Background
An essential means to control malaria is diagnosing suspected patients with a confirmatory test, treatment of malaria confirmed cases, and proper case registration (track). In 2011, the Ministry of Health launched a country-wide malaria Test, Treat and Track policy. We assessed implementation of the malaria Test, Treat and Track policy in Gulu district, Uganda.
Methods
This was a cross sectional study conducted in 8 health facilities in Gulu district. We abstracted data from out-patient and laboratory register from January 2019 to December, 2019. We used a chi-square test to assess differences between levels of categorical variables. We considered a p-value of less 0.05 as cut off for statistical significance. We used Bland-Altman correlation analysis to quantify the numerical consistency between the aggregated malaria cases in out-patient registers, laboratory registers, and District Health Information System 2 (DHIS2) records for Gulu district.

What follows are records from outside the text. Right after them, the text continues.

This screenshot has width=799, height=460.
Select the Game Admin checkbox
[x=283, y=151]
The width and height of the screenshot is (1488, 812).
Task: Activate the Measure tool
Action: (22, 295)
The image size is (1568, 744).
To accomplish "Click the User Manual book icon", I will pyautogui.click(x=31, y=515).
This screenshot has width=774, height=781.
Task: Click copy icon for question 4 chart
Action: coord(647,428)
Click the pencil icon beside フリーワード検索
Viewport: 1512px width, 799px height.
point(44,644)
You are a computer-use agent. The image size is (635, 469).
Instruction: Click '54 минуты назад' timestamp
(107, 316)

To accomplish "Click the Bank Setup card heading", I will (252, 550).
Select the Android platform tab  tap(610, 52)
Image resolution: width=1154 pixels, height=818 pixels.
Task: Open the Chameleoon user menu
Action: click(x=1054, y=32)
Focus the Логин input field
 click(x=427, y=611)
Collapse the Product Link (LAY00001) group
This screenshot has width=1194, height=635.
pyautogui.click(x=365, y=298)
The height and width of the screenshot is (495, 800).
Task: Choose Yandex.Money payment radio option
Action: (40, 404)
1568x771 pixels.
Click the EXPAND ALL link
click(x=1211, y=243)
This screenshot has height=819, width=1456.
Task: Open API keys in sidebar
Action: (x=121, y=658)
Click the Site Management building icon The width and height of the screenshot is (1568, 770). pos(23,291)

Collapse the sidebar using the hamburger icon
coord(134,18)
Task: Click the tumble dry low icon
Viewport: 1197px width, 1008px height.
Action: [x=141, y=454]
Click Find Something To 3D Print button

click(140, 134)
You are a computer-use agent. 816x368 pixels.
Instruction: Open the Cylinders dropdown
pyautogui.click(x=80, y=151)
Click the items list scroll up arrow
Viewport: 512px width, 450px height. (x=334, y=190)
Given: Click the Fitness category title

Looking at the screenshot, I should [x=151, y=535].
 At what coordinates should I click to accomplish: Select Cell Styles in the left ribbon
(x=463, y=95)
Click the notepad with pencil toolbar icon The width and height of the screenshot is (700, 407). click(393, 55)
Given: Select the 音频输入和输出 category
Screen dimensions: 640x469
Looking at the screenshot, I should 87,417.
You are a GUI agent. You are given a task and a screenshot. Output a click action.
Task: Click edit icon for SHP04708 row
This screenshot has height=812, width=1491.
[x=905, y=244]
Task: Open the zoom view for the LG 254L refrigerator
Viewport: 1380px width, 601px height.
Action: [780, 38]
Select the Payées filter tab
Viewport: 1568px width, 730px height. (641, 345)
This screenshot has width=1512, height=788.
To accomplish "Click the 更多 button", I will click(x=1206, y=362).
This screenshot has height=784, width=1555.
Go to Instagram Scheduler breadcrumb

We used logistic regression to assess factors associated with the proportion of cases suspected, tested, confirmed and treated.
Results
The proportion of suspected malaria cases that were tested for malaria was 99.8%, and the proportion of confirmed malaria cases that were treated with antimalarials was 99.9%. There was a poor correlation 0.558(95%CI = 0.319–0.797), when the number of malaria cases recorded in out-patient department (OPD) registers were compared with the number of malaria cases reported in DHIS2 and substantial correlation 0.99(95%CI = 0.997-1.000), when malaria cases recorded in laboratory register were compared to malaria cases reported in DHIS2. There was a significant statistical difference in the proportion of confirmed malaria cases treated with antimalarials across different levels of health facilities − 0.015(95%CI=-0.027-0.003) (p < 0.016) and when health facilities were disaggregated by their location, 0.020(95%CI = 0.020 − 0.013) (p < 0.004).
Conclusion
Substantial compliance was observed in testing and treatment of malaria cases. However, malaria data reported in DHIS2 was not consistent with data recorded in HMIS registers at health facilities. There is a need to conduct capacity-building on malaria data management and integrated supportive supervision, as well as develop standard operating procedures for routine data management activities.